Esta decisión nos lleva a plantearnos dónde quedamos todos esos humanos que durante décadas hemos estado generando contenidos en artículos, blogs y demás escritos volcados online. Fuimos —y somos— generadores de bytes de contenidos, a menudo de forma gratuita, vertiendo párrafos al agujero negro de Google, al que desconocemos si la luz —o el sano juicio— accede.
Hasta ahora, esa democracia online, en la que cualquiera puede escribir y que apareciese en los primeros puestos, suponía el riesgo de encontrar información no siempre veraz o contrastada.
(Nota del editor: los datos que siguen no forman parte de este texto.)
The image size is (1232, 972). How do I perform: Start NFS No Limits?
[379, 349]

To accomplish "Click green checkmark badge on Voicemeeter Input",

Sin embargo, ahora el peligro de que lo que aparezca en Google no se atenga a la realidad se potencia aún más con la inclusión de los resultados de contenido generado por las diferentes Inteligencias Artificiales.
Google se ha convertido en un buscador caníbal que tarde o temprano se va a comer sus propios terabytes. La deriva que desde hace años lleva el dios tecnológico para maximizar el beneficio está matando al mismo buscador. La entrada de la IA (que solo es contenido de otros pasado por una batidora) contribuirá a que los resultados sean aún menos fiables y manipulados. Porque los humanos podemos tejer mayores ardides que los de Ápate y Dolos, ambos expertos dioses en la materia del engaño. La diferencia es que estas dos deidades griegas salidas de la Caja de Pandora no se meten en nuestros teléfonos, no son capaces de rastrear nuestras búsquedas y, como las fábulas esópicas de Fedro, buscan educar, no ganar dinero.
Google es el Cronos griego, el Saturno romano de nuestra época. Hijo de Urano (el cielo) y de Gea (la Tierra), destronó a su padre y se hizo señor del reino de los dioses. Para evitar que sus hijos llevasen a cabo su propio fratricidio, Cronos los devoraba nada más nacer. De esa fagocitación se libró Zeus, y esa es la esperanza que nos queda: esperar que algunos escépticos humanos enarbolen la lucha por el espíritu crítico y se pongan vallas al campo de Google.
Y si no pasa esto siempre nos quedará la Inteligencia Artificial, capaz, como Goya, de pintar un Saturno devorando a su hijo. Seguramente no represente al dios con rasgos descomunales, desnudo, anciano, con frondosas barbas y cabellos grises, con los ojos perdidos y la carne humana fresca en su mandíbula. Con toda probabilidad pondrá la cara de un tirano, no de Siracusa, sino los más cercanos a nuestro tiempo. Por cierto, si me escucha Google, aquí en Zenda la IA no tiene sitio: aquí se piensa y se invita a pensar, no qué pensar.